Veterinary Association Releases Guidelines on Dogs and Ebola

After two high-profile cases, the American Veterinary Medical Association weighs in on pets of patients with Ebola.


So far, the situation with pets and Ebola appears to be limited to just two events — a dog in Spain was euthanized after his owner contracted Ebola, and a dog in Dallas, Texas, was quarantined and released after his owner contracted the virus.

Those events, while similar, had very different outcomes, and that’s led the American Veterinary Medical Association to issue official guidance concerning pets and Ebola, according to the AP.

The guidance is a bit sobering: According to the AVMA, pets who have been in close contact with Ebola-infected people should be quarantined for 21 days. If the pet tests positive for Ebola, he or she should be euthanized and the body incinerated.

Fortunately, pets don’t appear to be coming down with Ebola, even in Africa. The CDC states that “there have been there have been no reports of dogs or cats becoming sick with Ebola or of being able to spread Ebola to people or other animals. Even in areas in Africa where Ebola is present, there have been no reports of dogs and cats becoming sick with Ebola.”

The guidance outlines types of contact and interactions that officials should ask about to evaluate the pet’s history of exposure to an Ebola patient, including:

  • Exposure to blood or body fluids of human Ebola patient (including, but not limited to, urine, saliva, sweat, feces, and vomit); this includes licking, consuming, or walking through any of these fluids
  • Sitting in the lap of patient
  • Being cuddled or kissed by patient
  • Licking the patient, including the face or mouth
  • Sleeping in the same bed as the patient
  • Sharing food with the patient
  • Any other types of contact or interactions with the Ebola patient

As for the quarantine, the guidance outlines procedures to follow during all parts of the process. As an animal’s handlers take a dog from a home, they should wear “personal protective equipment (PPE),” for example, and a fence should be erected around the home to prevent escape during the crating process. Only the dog is to be taken; no collars, toys, bedding, etc., is allowed. Once the dog reaches the transport vehicle, the dog to receive a new crate and a new collar.

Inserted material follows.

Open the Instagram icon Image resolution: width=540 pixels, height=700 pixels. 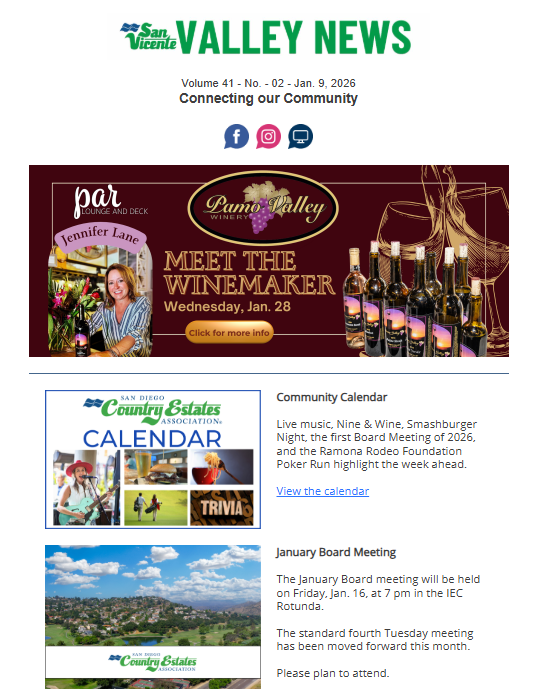[x=268, y=136]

Quarantine facility should have a “minimum of two physical containment levels (i.e., crate/kennel housed in secured facility)” and provide a place for eating, drinking, urinating, and defecating. The facility should “protect the animal from harm” and allow the animals to “remain clean and dry.”

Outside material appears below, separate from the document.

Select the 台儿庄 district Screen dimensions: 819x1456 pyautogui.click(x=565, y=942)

The guidelines also suggest that the “same brand, type, variety of pet food the animal typically eats should be obtained to feed the animal during the quarantine period in order to avoid gastrointestinal episodes that could confuse the clinical picture.”

Currently there is no routine Ebola testing for pets, and tests must be authorized by the Centers for Disease Control and Prevention. Fortunately, Ebola does not seem to be hitting pets in any way. Even in areas Africa where Ebola is present, the CDC notes that “there have been no reports of dogs or cats becoming sick with the virus.”